EXTRACTED INFORMATION —
────────────────────

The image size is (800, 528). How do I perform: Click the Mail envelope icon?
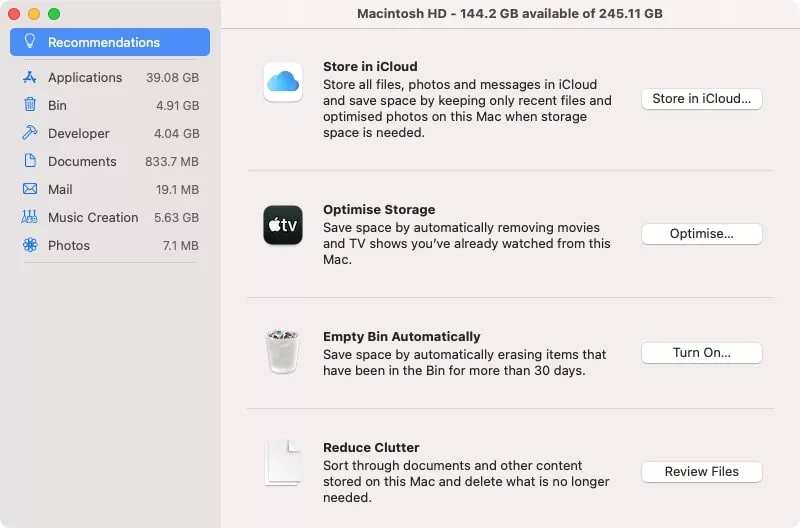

────────────────────

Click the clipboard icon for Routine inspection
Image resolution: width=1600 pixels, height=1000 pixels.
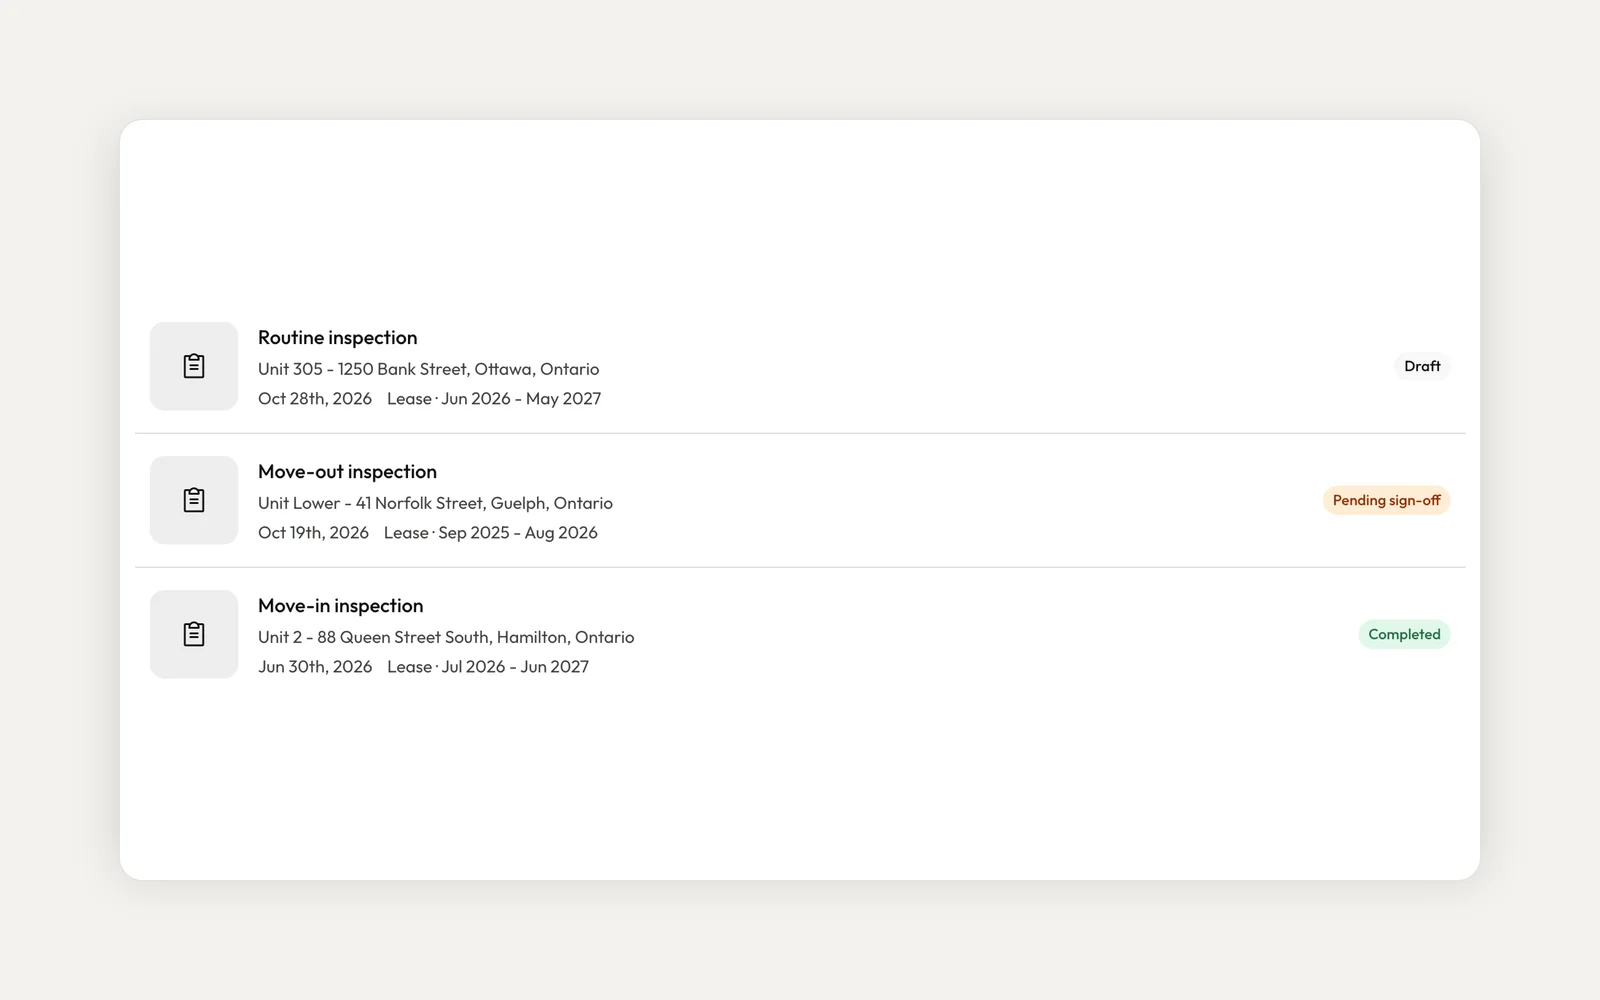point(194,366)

────────────────────

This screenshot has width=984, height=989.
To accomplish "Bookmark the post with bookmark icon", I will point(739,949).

────────────────────

ASSIGNMENT —
Go through the records, tally the lines holding the word "icon", and give only the tally.

ANSWER BOX —
3